WORK TO COMPLETE » All records after this line are to be returned verbatim.

____

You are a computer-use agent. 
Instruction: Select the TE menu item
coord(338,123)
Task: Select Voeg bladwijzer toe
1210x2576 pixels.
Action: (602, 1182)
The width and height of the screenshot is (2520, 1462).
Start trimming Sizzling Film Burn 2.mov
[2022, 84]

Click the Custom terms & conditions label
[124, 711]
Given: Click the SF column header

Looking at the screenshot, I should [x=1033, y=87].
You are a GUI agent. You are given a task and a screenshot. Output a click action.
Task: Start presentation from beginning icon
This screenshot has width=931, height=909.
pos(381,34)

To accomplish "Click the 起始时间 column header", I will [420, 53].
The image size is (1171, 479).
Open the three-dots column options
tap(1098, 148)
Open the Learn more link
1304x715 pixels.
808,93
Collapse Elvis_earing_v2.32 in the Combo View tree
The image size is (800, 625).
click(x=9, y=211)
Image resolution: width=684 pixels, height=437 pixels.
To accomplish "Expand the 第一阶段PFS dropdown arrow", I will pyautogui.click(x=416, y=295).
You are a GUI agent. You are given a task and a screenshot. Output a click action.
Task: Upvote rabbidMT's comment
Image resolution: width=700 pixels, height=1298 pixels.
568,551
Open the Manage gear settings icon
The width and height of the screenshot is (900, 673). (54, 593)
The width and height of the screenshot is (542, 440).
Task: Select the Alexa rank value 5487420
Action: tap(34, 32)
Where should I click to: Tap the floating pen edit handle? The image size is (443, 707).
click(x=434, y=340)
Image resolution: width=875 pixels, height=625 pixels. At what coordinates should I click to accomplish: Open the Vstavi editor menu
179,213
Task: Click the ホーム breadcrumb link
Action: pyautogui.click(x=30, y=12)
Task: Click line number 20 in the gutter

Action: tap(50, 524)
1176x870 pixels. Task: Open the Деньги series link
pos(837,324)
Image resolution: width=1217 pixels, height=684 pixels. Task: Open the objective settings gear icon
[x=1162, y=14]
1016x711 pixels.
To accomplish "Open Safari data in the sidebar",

____

TASK OUTPUT »
You are a computer-use agent. 
Instruction: Select the TE menu item
coord(338,123)
Task: Select Voeg bladwijzer toe
1210x2576 pixels.
Action: (602, 1182)
The width and height of the screenshot is (2520, 1462).
Start trimming Sizzling Film Burn 2.mov
[2022, 84]

Click the Custom terms & conditions label
[124, 711]
Given: Click the SF column header

Looking at the screenshot, I should [x=1033, y=87].
You are a GUI agent. You are given a task and a screenshot. Output a click action.
Task: Start presentation from beginning icon
This screenshot has width=931, height=909.
pos(381,34)

To accomplish "Click the 起始时间 column header", I will [420, 53].
The image size is (1171, 479).
Open the three-dots column options
tap(1098, 148)
Open the Learn more link
1304x715 pixels.
808,93
Collapse Elvis_earing_v2.32 in the Combo View tree
The image size is (800, 625).
click(x=9, y=211)
Image resolution: width=684 pixels, height=437 pixels.
To accomplish "Expand the 第一阶段PFS dropdown arrow", I will pyautogui.click(x=416, y=295).
You are a GUI agent. You are given a task and a screenshot. Output a click action.
Task: Upvote rabbidMT's comment
Image resolution: width=700 pixels, height=1298 pixels.
568,551
Open the Manage gear settings icon
The width and height of the screenshot is (900, 673). (54, 593)
The width and height of the screenshot is (542, 440).
Task: Select the Alexa rank value 5487420
Action: tap(34, 32)
Where should I click to: Tap the floating pen edit handle? The image size is (443, 707).
click(x=434, y=340)
Image resolution: width=875 pixels, height=625 pixels. At what coordinates should I click to accomplish: Open the Vstavi editor menu
179,213
Task: Click the ホーム breadcrumb link
Action: pyautogui.click(x=30, y=12)
Task: Click line number 20 in the gutter

Action: tap(50, 524)
1176x870 pixels. Task: Open the Деньги series link
pos(837,324)
Image resolution: width=1217 pixels, height=684 pixels. Task: Open the objective settings gear icon
[x=1162, y=14]
1016x711 pixels.
To accomplish "Open Safari data in the sidebar",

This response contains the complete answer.